The Legislative Ethics Commission is investigating state Senate Democratic Leader Ed Worley's deal to build a state courthouse annex that he plans to rent out for $409,356 a year.
Worley, of Richmond, confirmed the investigation on Friday and said he has given business records to the ethics commission. He said he does not know whether he will appear at Tuesday's commission meeting in Frankfort, most of which will be closed to the public.
"We'll provide whatever information that people want, and if we need to attend, we'll attend," said Worley, who owns construction and development companies.
Anthony Wilhoit, the ethics commission's executive director, said he could not comment. The commission is appointed by the Senate president and House speaker.
The Herald-Leader reported in July that Worley's companies are building a two-story office building in downtown Richmond to house the Madison County family courts for the state Administrative Office of the Courts.
State ethics law prohibits legislators and their spouses from leasing real estate to state agencies. Violations are a Class D felony. However, Worley's arrangement might sidestep that. He will own the courthouse annex, but his lease is with the county, and the county is arranging a lease deal with the AOC. So the rent money will pass through the county and not come directly from a state agency.
Kentucky Chief Justice John Minton plans to go ahead with the lease, an AOC spokeswoman said.
Worley's rent will be 166 percent more than the $154,050 a year the AOC currently pays for the family courts in a county-owned building next door. But county officials say the courts need more space, and Worley's building will be nearly three times as large as the current building — 16,600 square feet versus 6,162 square feet.
On Friday, Worley said he fairly wins his deals, and he resents implications that he uses his Senate influence to his personal benefit.
"You're chasing something that is so far out there, you're connecting dots that are not connectable," Worley said.
The courthouse deal was put together by a friend and Democratic political ally of Worley's, Madison County Judge-Executive Kent Clark. Clark advertised for anyone who could offer 15,000 to 16,000 square feet of office space within two blocks of the main courthouse. Worley was the sole qualified applicant.
Worley helps decide state spending as a Senate leader and member of the conference committees that thrash out state budget details.
Dotting the i's
Elected to the Senate in 1999, Worley has collected millions of dollars in construction contracts from public entities that he helps to get state funding, including the city of Richmond, Madison County and Eastern Kentucky University. Local leaders frequently lobby him for his assistance and credit him for state funds he brings home.

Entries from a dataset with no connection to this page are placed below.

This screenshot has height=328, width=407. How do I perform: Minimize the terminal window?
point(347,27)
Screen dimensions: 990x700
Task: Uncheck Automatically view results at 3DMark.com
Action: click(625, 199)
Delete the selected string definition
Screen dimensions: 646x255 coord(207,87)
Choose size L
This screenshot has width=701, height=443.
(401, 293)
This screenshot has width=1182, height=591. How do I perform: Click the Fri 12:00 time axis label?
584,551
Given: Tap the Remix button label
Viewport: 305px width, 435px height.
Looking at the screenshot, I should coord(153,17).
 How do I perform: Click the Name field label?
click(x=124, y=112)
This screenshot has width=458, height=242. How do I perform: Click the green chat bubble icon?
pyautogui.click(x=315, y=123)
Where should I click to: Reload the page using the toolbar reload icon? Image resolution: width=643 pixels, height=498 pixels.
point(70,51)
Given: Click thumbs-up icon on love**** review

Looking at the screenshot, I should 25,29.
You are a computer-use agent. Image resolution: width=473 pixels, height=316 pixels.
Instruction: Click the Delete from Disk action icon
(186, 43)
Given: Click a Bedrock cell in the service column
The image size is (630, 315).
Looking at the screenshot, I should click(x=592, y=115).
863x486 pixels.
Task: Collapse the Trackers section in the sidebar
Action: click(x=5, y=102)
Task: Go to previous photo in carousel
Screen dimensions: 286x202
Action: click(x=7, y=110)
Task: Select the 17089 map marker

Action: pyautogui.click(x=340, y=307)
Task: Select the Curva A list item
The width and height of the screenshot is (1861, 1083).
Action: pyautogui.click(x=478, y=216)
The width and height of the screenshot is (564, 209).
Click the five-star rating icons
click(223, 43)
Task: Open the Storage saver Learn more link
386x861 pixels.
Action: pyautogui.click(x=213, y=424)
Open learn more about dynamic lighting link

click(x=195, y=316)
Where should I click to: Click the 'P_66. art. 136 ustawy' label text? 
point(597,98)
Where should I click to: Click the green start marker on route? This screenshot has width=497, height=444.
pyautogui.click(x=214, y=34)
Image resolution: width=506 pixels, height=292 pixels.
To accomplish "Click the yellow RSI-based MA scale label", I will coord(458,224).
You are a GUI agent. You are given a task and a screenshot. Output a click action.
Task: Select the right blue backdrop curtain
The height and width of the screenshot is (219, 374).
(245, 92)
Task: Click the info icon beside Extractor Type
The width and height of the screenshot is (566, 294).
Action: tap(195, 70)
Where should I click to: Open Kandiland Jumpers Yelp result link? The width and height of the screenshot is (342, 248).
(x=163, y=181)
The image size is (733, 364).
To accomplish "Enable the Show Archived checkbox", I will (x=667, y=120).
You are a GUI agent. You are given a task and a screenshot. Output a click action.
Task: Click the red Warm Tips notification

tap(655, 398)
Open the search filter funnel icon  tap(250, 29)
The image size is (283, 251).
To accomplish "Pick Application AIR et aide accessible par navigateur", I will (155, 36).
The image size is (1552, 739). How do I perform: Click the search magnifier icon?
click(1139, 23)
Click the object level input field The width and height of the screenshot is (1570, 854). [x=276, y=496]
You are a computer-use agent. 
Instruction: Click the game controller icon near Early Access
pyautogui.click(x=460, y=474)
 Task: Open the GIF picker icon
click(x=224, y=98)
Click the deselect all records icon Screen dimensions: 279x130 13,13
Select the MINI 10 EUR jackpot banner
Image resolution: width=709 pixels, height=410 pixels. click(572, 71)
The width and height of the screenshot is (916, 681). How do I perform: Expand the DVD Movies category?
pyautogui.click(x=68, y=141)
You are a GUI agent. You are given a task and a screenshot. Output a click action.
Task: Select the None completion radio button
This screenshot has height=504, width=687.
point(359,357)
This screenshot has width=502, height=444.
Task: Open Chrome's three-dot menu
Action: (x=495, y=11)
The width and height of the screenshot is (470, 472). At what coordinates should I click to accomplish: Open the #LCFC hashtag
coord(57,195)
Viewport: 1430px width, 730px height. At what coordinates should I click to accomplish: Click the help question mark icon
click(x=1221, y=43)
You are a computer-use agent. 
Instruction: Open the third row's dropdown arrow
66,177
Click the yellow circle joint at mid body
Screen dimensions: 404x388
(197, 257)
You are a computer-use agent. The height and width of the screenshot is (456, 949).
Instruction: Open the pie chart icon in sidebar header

"You have achieved such a strong record serving as an influential leader," then-EKU President Joanne Glasser wrote to Worley in 2007, one in a series of flattering letters she sent him at the start of the annual legislative sessions. "I am pleased that your colleagues continue to recognize your superb leadership skills and your remarkable grasp of the major issues facing us."
The next year, EKU gave one of Worley's companies a contract ultimately worth $1.6 million to build a clubhouse. Worley won the project after EKU disqualified the low bidder, Spectrum Contracting Services, because of a technical error. (The bid is written in both words and numbers. They didn't match.) Worley's bid was about $50,000 higher than Spectrum's.
EKU treats Worley as it would any businessman with an interest in bidding on contracts, regardless of his status as a Senate leader, said James Street, EKU associate vice president for capital planning and facilities management.
"If anything, there is a tendency to dot the i's and cross the t's with him because you know that eventually there will be an interview like this one," Street said.
'Basic smell test'
The Kentucky Constitution expressly forbids legislators from voting on measures in which they hold a personal interest. However, subsequent laws and court decisions have interpreted that ban so narrowly that lawmakers now are legally free to mix their public and private jobs — for instance, doing business with public agencies they fund — as long as the same opportunity is open to others, according to state ethics officials.
Given the public distrust of government, it's time for the Kentucky legislature to sharpen the ethics rules back to their original point, said Ernest Yanarella, a University of Kentucky political scientist who teaches about government and ethics.
Lawmakers need to apply "a basic smell test" to their actions to determine what outside observers would think, Yanarella said. Politicians who handle public money should expect a great deal of scrutiny when they take public money in their private lives, he added.
"They need to get their own house back in order," he said. "Norms used to be much stronger regarding ethical behavior. There were understandings that certain things should not be done."